## Work instructions
Please return every line in the following data that includes the string "will".

[Records from a collection]

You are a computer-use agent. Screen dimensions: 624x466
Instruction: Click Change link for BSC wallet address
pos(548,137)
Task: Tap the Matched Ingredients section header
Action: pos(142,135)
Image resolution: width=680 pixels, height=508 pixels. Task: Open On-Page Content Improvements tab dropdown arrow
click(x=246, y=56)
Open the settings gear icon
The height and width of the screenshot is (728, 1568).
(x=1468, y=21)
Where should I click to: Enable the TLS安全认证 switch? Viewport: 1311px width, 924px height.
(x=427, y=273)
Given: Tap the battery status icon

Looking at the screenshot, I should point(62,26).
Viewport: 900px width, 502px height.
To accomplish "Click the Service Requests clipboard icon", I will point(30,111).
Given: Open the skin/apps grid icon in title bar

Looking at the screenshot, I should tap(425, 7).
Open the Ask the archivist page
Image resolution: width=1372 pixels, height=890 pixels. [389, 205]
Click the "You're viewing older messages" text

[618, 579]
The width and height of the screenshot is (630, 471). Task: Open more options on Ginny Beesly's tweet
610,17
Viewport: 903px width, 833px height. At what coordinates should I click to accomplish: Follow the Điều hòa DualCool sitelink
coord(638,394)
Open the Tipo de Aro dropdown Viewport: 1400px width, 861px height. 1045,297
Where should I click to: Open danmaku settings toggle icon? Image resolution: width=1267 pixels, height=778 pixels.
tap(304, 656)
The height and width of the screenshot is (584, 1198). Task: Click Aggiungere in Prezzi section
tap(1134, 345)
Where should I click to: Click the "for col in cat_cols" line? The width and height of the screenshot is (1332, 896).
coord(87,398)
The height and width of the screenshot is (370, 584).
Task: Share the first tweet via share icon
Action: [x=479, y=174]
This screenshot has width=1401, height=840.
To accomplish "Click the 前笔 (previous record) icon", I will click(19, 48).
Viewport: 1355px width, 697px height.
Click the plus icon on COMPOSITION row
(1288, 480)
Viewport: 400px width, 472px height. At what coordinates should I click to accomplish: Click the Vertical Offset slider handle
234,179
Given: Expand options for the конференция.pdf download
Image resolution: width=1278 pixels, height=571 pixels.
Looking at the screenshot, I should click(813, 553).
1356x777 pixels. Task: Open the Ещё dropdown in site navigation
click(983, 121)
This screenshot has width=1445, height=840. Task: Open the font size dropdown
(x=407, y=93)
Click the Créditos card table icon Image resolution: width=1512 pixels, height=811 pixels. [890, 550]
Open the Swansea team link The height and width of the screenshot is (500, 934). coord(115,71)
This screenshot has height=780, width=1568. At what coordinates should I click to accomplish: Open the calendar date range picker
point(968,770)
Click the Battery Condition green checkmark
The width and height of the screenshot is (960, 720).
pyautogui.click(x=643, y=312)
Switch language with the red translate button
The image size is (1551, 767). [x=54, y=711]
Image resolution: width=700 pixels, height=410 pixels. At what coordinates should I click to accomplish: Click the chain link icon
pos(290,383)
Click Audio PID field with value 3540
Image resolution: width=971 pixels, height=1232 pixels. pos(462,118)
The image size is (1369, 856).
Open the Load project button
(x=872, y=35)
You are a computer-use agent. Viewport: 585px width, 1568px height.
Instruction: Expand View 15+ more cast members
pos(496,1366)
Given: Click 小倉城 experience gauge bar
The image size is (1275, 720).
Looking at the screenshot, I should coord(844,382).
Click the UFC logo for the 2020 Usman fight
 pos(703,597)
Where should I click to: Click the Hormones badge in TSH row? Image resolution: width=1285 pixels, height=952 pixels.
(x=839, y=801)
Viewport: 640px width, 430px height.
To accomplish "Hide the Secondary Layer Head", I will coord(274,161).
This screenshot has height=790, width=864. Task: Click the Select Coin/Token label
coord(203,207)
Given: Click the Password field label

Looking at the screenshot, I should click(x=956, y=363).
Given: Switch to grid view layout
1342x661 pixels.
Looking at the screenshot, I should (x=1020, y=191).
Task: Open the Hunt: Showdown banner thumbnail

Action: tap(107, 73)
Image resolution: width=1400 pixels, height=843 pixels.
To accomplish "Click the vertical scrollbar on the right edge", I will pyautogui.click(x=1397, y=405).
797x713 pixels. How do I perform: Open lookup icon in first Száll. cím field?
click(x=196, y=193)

## Exercise result
To accomplish "Click the Service Requests clipboard icon", I will point(30,111).
To accomplish "Click the 前笔 (previous record) icon", I will click(19, 48).
To accomplish "Hide the Secondary Layer Head", I will coord(274,161).
To accomplish "Click the vertical scrollbar on the right edge", I will pyautogui.click(x=1397, y=405).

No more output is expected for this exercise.